Di tengah kepentingan ekonomi yang terus mendesak pembangunan wisata, Dedi menegaskan bahwa ada batas yang tidak boleh dilanggar: keseimbangan ekosistem dan keselamatan warga.
“Masak alam kayak gini aja diganggu? Kita harusnya belajar dari bencana-bencana sebelumnya. Ini bukan sekadar soal pariwisata, tapi soal kehidupan,” lanjutnya, sembari menatap ke arah sungai yang kini dipenuhi lumpur dari material longsor.
Dampak dari kerusakan ini tidak hanya dirasakan di kawasan Puncak Bogor, tetapi juga menghantam Jakarta, Depok, dan Bekasi.
Dalam beberapa hari terakhir, hujan deras yang mengguyur menyebabkan banjir besar di wilayah Jabodetabek. Ribuan warga terdampak, rumah-rumah terendam, dan akses jalan lumpuh total.
Badan Penanggulangan Bencana Daerah (BPBD) melaporkan bahwa banjir di beberapa titik di Jakarta Selatan dan Jakarta Timur diperparah oleh sedimentasi lumpur yang terbawa dari kawasan hulu, termasuk Puncak Bogor.

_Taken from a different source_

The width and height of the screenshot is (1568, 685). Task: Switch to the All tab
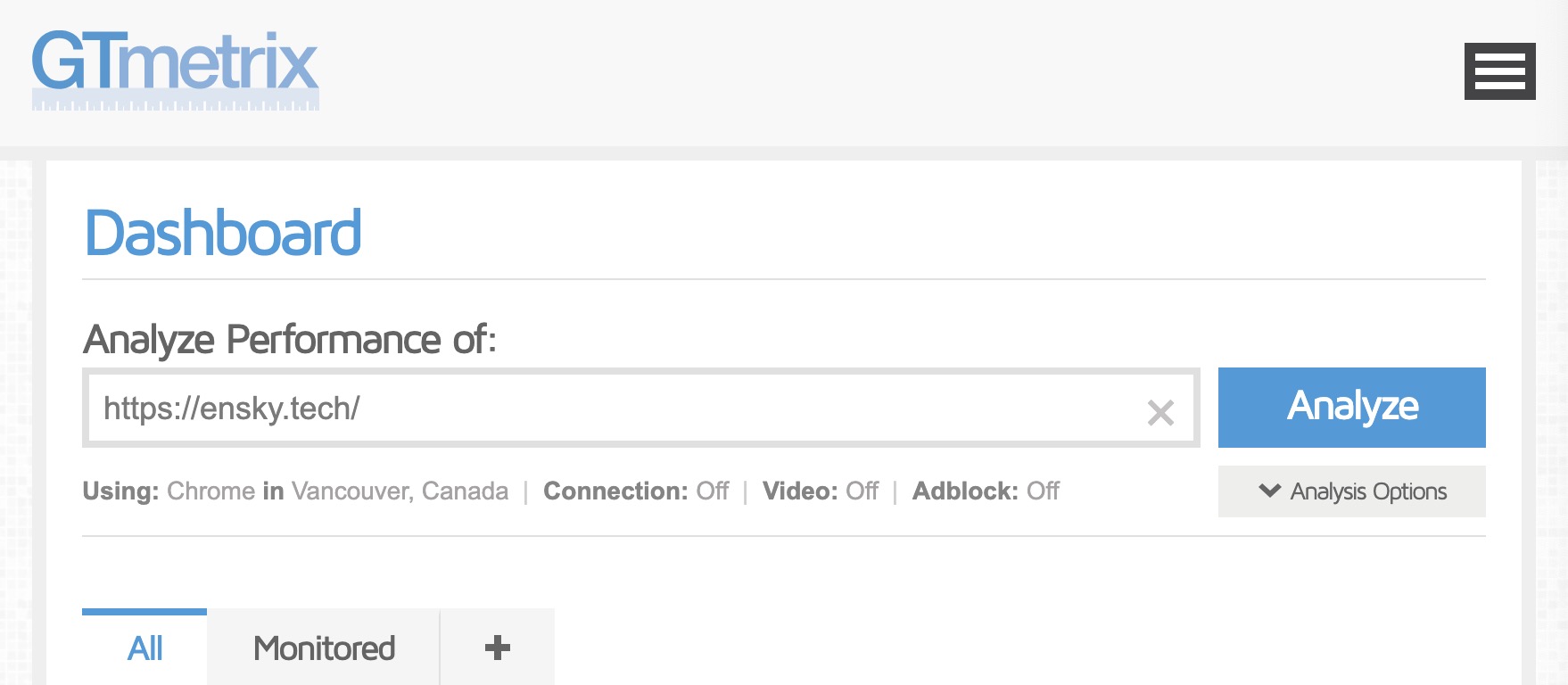[144, 648]
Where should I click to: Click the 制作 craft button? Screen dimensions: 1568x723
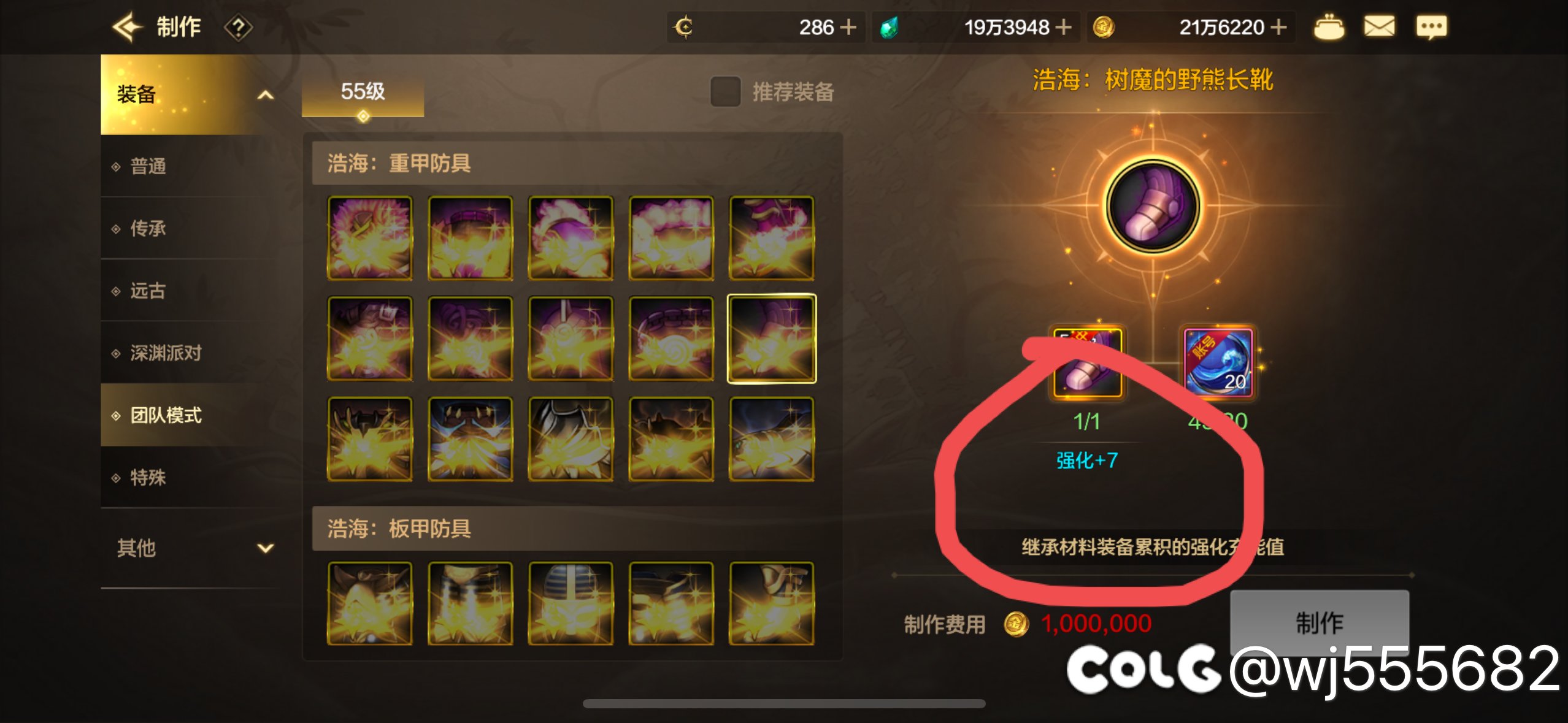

Sementara itu, di Depok, genangan air setinggi satu meter memaksa ratusan warga mengungsi ke tempat yang lebih aman.
Bekasi pun mengalami nasib serupa, di mana banjir di perumahan-perumahan padat penduduk semakin meluas akibat air kiriman dari daerah hulu yang mengalami erosi parah.
“Ini bukan hanya bencana di satu tempat, tapi efek domino dari perusakan alam yang tidak terkendali,” ujar seorang warga korban banjir di Jakarta Timur yang rumahnya terendam hampir dua meter.
Dedi juga mempertanyakan siapa yang bertanggung jawab atas izin pembangunan di kawasan ini.
Saat mendapat jawaban bahwa izin tersebut dikeluarkan oleh bupati sebelumnya, ia dengan tegas meminta evaluasi ulang izin-izin yang berpotensi merusak lingkungan.